1. Mansiyon, Karadeniz Bölgesi (Kastamonu), 7 İklim 7 Bölge – Mahalle Ulusal Mimari ve Kentsel Tasarım Fikir Yarışması

MİMARİ RAPOR

KENTSEL TASARIM YAKLAŞIMI VE ÖNERİLERİ

Bir sosyal çevre olarak mahalle belirli bir takım fiziksel özellikler barındırdığı zaman bu özelliğini koruyabilmektedir. Bunlar sınır, ölçek, yoğunluk, insan ölçeği mekânlar ve doku benzerliği şeklinde sıralanabilir.
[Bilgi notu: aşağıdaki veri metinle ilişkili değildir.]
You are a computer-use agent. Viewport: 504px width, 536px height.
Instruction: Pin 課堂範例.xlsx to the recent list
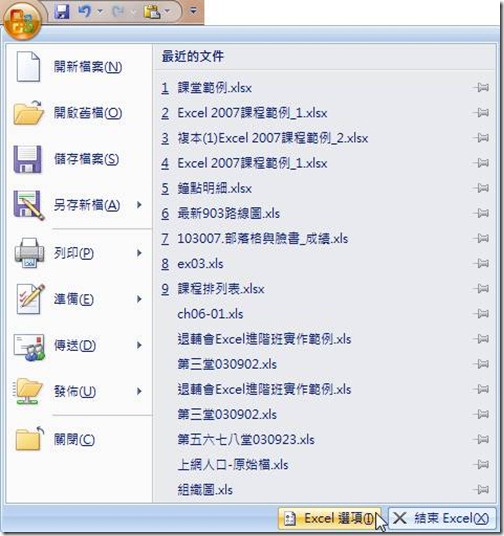481,88
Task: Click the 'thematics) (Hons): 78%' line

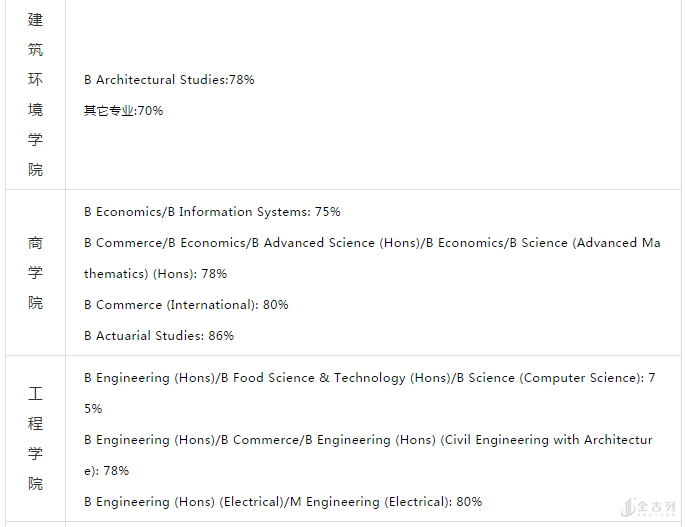Action: 155,274
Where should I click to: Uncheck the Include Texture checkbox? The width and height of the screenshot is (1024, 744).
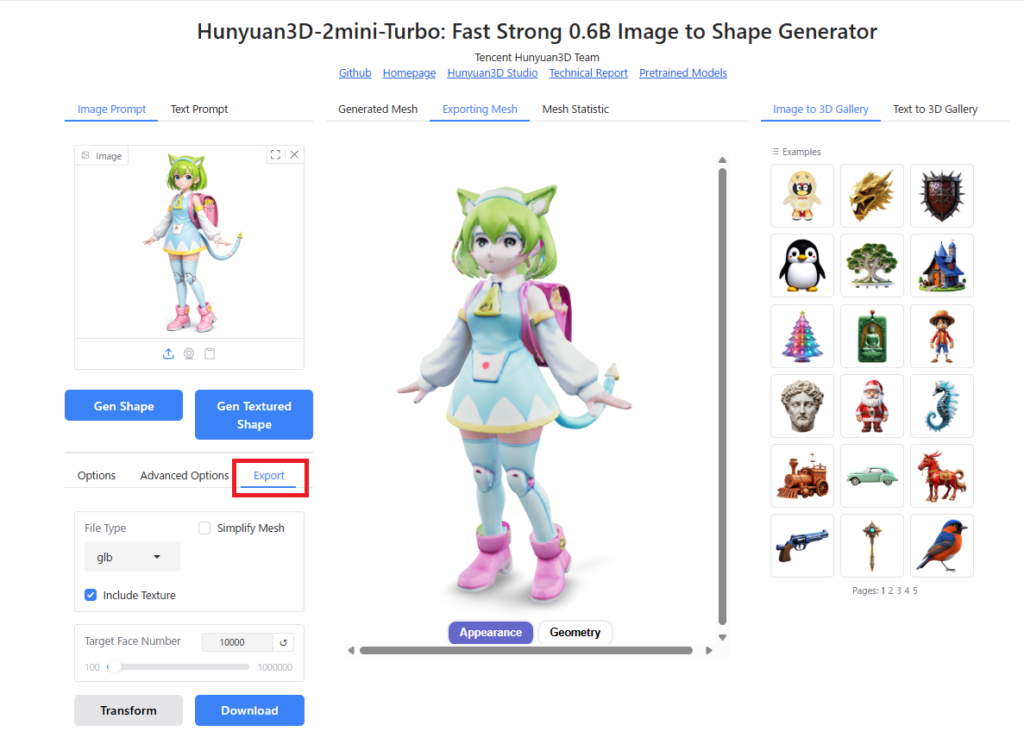(x=91, y=595)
Yine sosyal etkileşimi, paylaşımı ve aidiyet duygusunu sağlayan bazı mekânlar mahalle fikrini oluşturmaktadır. Yöreye ve kültüre göre değişkenlik göstermekle beraber sokak, avlu, meydan, oyun alanları, ibadet mekânları, okullar, pazar yeri çeşitli etkileşim ve paylaşma duygusuna olanak verir. Tasarımda bu mekânların üretilmesine çaba sarfedilmiş bunun için öncelikle Kastamonu kentinin mekânsal ve sosyal özellikleri incelenmiştir. Elde edilen bazı veriler, göstergeler ve tasarım ölçütleri kentsel ölçekten mimari ölçeğe kadar mekan düzenlemelerine referans oluşturmuştur.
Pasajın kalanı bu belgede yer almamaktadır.